• EXTRACT PROVIDED

As many people know, Scarlatti wrote 555 keyboard sonatas (sometimes called ‘Exercises’) and many composers have arranged these. Friedman was not alone but here we have his version of K.523 and K.446; they make an interesting contrasted pairing as a ‘Gigue’ and a ‘Pastorale’. The ‘Gigue’ is very happy and bouncy in contrast to the slower and more sedate ‘Pastorale’. Neither is lacking in charm and for someone who doesn’t like Scarlatti - due to a bad experience in a piano exam years ago - I feel that these performances may change my mind. This sounds more like an original work by Friedman than a transcription of a work by a much earlier composer and the ending is particularly harmonically varied. The last statement of the theme is beautifully done.

Gluck is the subject of the next transcription, a ‘Gavotte’ from ‘Don Juan’. The piece is mostly reflective and calm but with plenty of hidden difficulties which is fitting as the piece was dedicated to the well thought of but slightly eccentric Ukrainian pianist Vladimir de Pachmann. This is another charming little piece, well worthy of being included in some enterprising pianist’s repertoire. As with the Field, this is the first recording of this work.

François Couperin wrote a great many ‘Pièces de Clavecin’ and this transcription is of the fifth piece from book one and translates as the “The Soft Kerchief” – a rather odd title. This is set out as a set of variations with lots of interesting harmonies which Couperin would never have thought of. There is some difficult piano writing here especially in maintaining the tune in the inner voices of the piano. As I expected, this is all played very well and despite the difficulties - especially in the middle part - the piece ends reflectively with a simple statement.

The longest piece on the CD follows next and it is by a composer I have never heard of – Giovanni Grazoli who was an organist at St. Mark’s in Venice. This ‘Adagio’ is arranged initially with a simple statement of the theme before the filling in of harmonies and figuration which adds to the lovely peaceful atmosphere of the piece. It is interesting to note that the composer only died in 1820 and yet his writing - as transcribed by Friedman - sounds more akin to something which Bach would have written a hundred years before. There is simplicity to this piece which is most disarming and Mr. Banowetz makes a splendid job of it.

Lastly we hear another Gluck transcription from ‘Orfeo ed Euridice’ – this time of the ‘Ballet des ombres heureuses’. It's stunningly well played and phrased throughout. The playing is impeccable and the delicate nature of the piece is well arranged and played on the piano.

To sum up, as with the first disc I reviewed of works by Friedman, also played by Joseph Banowetz, the piano sound is extremely well captured and the playing is fantastic. The music sustains interest throughout. The disc is fairly well filled and the cover notes are interesting and informative.

[Dataset items]
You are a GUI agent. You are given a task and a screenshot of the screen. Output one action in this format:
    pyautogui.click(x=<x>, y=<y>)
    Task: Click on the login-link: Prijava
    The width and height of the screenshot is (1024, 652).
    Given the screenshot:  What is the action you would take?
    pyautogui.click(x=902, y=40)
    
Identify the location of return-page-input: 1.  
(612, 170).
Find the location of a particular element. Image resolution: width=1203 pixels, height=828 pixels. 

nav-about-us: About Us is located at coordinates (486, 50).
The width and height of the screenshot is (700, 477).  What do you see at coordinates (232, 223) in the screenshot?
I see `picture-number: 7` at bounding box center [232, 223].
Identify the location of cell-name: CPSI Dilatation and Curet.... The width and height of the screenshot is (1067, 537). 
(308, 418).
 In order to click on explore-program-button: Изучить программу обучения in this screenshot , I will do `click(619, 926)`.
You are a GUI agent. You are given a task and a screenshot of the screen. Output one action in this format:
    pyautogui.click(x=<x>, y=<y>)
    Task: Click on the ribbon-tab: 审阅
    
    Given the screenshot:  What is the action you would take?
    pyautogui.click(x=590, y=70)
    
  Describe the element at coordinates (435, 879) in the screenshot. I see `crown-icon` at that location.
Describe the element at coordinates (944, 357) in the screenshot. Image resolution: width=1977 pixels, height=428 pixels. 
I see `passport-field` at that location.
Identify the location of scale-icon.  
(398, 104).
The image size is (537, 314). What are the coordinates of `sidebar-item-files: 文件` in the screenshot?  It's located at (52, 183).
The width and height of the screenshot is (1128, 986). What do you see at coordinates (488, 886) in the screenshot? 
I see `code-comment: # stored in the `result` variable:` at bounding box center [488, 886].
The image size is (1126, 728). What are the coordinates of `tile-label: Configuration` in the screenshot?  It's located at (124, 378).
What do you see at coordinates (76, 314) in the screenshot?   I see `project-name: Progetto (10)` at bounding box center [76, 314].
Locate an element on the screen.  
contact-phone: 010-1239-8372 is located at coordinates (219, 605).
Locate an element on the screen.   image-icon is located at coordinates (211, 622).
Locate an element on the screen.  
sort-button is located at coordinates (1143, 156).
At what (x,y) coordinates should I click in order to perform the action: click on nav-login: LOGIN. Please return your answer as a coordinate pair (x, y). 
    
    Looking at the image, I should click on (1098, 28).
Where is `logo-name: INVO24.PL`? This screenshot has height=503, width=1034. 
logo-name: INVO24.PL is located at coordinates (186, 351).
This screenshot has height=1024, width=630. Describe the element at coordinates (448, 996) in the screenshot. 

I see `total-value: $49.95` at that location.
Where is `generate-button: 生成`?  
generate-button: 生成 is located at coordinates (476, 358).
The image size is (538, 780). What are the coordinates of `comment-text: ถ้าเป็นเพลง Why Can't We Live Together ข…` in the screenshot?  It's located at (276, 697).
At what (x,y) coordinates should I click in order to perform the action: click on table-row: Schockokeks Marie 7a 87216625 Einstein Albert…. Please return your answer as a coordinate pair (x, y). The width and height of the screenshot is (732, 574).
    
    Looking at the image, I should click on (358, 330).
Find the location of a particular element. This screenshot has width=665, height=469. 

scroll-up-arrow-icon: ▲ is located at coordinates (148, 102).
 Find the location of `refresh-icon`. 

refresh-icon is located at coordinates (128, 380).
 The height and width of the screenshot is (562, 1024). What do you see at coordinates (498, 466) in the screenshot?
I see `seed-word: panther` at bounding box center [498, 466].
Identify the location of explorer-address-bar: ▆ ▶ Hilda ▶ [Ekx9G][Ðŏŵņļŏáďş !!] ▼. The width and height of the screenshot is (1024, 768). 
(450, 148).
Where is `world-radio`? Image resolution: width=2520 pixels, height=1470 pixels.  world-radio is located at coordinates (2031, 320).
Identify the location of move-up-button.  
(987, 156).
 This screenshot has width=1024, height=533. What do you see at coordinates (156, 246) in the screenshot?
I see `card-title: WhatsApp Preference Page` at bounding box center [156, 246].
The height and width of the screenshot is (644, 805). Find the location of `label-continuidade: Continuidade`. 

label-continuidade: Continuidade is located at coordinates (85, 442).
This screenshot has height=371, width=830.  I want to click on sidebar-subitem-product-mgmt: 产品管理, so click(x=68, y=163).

• TASKS TO PERFORM
1. According to the CD review, where was Giovanni Grazoli an organist?
2. Reproduce the CD review word for word, from "Lastly we hear" up to and including "on the piano.".

• ANSWER LIST
1. At St. Mark's in Venice.

2.
Lastly we hear another Gluck transcription from ‘Orfeo ed Euridice’ – this time of the ‘Ballet des ombres heureuses’. It's stunningly well played and phrased throughout. The playing is impeccable and the delicate nature of the piece is well arranged and played on the piano.